The Thirty Year War and its Consequences
The Thirty Year War (1618-1648) was a catastrophe. Both the town and university were suffering hunger and plague in equal measure, marauding and murdering soldiers decimated the population; citizens of the town and the university lost their fortunes; the silver treasures of the university were melted down, and the libraries were abducted.
During the final stage of the war Tübingen became the headquarters of the French. It took some time until the town and the university recovered from the devastation. The economic misery was accompanied by an intellectual narrowing. The formerly flourishing university (as distinguished in 1623 by Professor Wilhelm Schickard´s invention in the first mechanical calculator of the world) fell to the level of a moderate educational institution.
The professorships were held by individual families; free positions were commonly given to sons and sons-in-law. It is amazing that despite nepotism and despite the provincial situation influenced by confessionalism and absolutism of small state scholars with nationwide prominence like Rudolf Jakob Camerarius, the discoverer of the venereal nature of plants or Johann Georg Gmelin, explorer of Siberia, came to work at the university.

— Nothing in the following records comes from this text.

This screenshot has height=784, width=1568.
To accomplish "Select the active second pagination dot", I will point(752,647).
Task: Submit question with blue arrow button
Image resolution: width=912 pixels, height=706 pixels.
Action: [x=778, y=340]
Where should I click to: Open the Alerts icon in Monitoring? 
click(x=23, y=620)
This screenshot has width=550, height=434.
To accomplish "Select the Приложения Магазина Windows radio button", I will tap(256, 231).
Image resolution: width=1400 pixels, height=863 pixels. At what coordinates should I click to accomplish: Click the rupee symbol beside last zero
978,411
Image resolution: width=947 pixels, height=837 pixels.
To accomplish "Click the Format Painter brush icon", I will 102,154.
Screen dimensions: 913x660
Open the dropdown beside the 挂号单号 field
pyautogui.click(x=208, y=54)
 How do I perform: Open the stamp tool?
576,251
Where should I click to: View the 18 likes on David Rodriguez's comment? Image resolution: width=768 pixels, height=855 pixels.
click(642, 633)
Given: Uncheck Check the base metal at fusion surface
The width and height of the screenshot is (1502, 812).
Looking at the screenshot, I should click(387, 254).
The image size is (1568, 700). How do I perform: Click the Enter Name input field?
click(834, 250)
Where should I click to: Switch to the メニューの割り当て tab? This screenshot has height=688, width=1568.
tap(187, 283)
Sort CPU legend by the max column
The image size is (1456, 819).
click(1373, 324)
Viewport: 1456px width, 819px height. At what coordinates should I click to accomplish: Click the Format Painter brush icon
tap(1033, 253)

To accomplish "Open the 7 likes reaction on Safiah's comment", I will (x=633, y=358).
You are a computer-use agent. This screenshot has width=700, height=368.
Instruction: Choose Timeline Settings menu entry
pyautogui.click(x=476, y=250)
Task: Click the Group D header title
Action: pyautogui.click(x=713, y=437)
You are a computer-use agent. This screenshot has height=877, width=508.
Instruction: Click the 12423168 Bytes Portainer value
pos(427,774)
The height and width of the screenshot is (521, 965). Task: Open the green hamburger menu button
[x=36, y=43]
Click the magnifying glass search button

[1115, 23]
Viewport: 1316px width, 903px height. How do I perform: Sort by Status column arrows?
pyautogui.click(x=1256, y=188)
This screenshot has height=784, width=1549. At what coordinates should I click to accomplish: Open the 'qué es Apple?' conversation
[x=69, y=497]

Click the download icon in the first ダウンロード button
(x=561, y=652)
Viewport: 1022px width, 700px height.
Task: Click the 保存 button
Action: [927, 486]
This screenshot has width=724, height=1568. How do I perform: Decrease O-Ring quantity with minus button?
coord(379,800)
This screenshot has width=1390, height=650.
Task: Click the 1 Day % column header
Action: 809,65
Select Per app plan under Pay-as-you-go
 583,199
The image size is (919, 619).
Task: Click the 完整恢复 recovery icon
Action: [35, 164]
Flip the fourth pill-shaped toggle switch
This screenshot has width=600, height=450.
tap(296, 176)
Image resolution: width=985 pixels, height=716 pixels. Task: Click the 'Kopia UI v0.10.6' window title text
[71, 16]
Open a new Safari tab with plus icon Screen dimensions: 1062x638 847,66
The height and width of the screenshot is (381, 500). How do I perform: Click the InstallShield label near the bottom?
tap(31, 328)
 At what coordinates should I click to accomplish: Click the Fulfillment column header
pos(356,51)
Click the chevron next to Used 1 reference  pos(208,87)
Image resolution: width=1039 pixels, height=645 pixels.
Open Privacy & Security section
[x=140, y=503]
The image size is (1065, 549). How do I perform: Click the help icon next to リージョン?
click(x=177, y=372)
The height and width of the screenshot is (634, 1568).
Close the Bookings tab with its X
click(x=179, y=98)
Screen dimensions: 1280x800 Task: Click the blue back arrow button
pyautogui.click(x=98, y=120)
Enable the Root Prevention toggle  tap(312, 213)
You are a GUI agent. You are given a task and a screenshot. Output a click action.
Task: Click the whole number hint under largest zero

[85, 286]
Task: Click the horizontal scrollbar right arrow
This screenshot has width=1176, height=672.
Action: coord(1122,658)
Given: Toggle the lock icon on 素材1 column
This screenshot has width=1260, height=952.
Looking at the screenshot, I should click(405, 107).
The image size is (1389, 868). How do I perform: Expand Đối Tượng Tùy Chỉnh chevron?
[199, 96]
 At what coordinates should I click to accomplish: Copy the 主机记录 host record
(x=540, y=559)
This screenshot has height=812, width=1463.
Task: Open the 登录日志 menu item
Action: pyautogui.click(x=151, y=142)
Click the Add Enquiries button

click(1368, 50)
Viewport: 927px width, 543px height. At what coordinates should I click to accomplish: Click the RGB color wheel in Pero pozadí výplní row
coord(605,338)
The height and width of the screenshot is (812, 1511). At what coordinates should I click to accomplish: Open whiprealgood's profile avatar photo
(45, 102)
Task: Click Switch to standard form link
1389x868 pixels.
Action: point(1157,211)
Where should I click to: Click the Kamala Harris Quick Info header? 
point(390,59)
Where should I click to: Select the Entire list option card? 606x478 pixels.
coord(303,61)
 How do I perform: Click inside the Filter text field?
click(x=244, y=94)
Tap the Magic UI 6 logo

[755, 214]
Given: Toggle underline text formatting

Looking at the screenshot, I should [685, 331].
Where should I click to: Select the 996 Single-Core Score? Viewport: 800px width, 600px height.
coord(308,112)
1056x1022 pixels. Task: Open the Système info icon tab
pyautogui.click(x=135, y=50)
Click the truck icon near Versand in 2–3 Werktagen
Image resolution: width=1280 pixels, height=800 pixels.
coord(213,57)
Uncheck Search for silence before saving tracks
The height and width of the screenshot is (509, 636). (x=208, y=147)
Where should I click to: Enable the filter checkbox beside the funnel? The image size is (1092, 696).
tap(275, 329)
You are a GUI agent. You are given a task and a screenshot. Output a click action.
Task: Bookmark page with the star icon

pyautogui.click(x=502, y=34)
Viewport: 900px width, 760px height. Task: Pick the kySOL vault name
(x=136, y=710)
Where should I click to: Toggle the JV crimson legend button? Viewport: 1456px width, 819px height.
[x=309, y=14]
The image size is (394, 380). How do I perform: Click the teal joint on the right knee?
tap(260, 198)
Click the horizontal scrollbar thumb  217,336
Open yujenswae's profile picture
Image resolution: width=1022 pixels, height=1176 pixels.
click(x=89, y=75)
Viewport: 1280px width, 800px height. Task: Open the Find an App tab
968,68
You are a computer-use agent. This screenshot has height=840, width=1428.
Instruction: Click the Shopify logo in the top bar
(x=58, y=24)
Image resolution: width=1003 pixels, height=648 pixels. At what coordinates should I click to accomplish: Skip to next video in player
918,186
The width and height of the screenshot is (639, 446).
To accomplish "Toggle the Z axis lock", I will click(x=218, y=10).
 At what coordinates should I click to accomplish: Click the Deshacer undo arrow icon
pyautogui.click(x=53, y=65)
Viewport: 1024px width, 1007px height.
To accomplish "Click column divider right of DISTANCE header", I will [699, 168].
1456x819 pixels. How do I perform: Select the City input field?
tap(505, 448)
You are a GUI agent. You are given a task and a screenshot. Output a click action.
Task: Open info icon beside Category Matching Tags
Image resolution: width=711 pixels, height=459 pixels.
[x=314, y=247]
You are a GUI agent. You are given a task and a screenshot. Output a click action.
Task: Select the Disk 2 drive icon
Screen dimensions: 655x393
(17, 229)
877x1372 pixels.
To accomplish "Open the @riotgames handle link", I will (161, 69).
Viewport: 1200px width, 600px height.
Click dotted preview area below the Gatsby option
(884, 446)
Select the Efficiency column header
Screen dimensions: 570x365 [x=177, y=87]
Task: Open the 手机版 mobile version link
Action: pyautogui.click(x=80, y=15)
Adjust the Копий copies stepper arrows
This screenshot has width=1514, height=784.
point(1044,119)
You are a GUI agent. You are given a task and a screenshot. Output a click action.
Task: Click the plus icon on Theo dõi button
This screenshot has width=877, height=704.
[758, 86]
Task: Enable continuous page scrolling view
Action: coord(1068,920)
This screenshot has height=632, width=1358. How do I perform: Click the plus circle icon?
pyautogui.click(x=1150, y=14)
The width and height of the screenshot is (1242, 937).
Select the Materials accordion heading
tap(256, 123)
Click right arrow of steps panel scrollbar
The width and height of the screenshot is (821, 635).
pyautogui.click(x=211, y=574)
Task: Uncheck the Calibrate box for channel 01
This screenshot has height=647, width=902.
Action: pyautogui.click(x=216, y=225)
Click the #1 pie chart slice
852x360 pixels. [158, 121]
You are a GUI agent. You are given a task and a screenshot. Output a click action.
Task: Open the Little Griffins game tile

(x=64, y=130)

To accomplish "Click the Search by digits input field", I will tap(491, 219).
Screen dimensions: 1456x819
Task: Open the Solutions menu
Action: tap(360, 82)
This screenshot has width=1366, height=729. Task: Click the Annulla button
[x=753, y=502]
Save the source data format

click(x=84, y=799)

In the middle of the 18th century Duke Karl Eugen tried to help the university. But when the majority of Tübingen's professors defied his ideas for reforms, Karl Eugen founded the "Hohe Karlsschule" in Stuttgart, which Emperor Joseph awarded the status of university in 1781.
In Tübingen the number of students dropped to under 200, which meant an economical downfall for the town. Not only the professors made their livings from the students, but also innkeepers, landlords, eateries, bookbinders, dressmakers, butchers, shoemakers, scribes of registers and so forth. Perhaps only the death of the Duke and thus the abrogation of the competitor from Stuttgart in 1794 prevented Tübingen from the worst.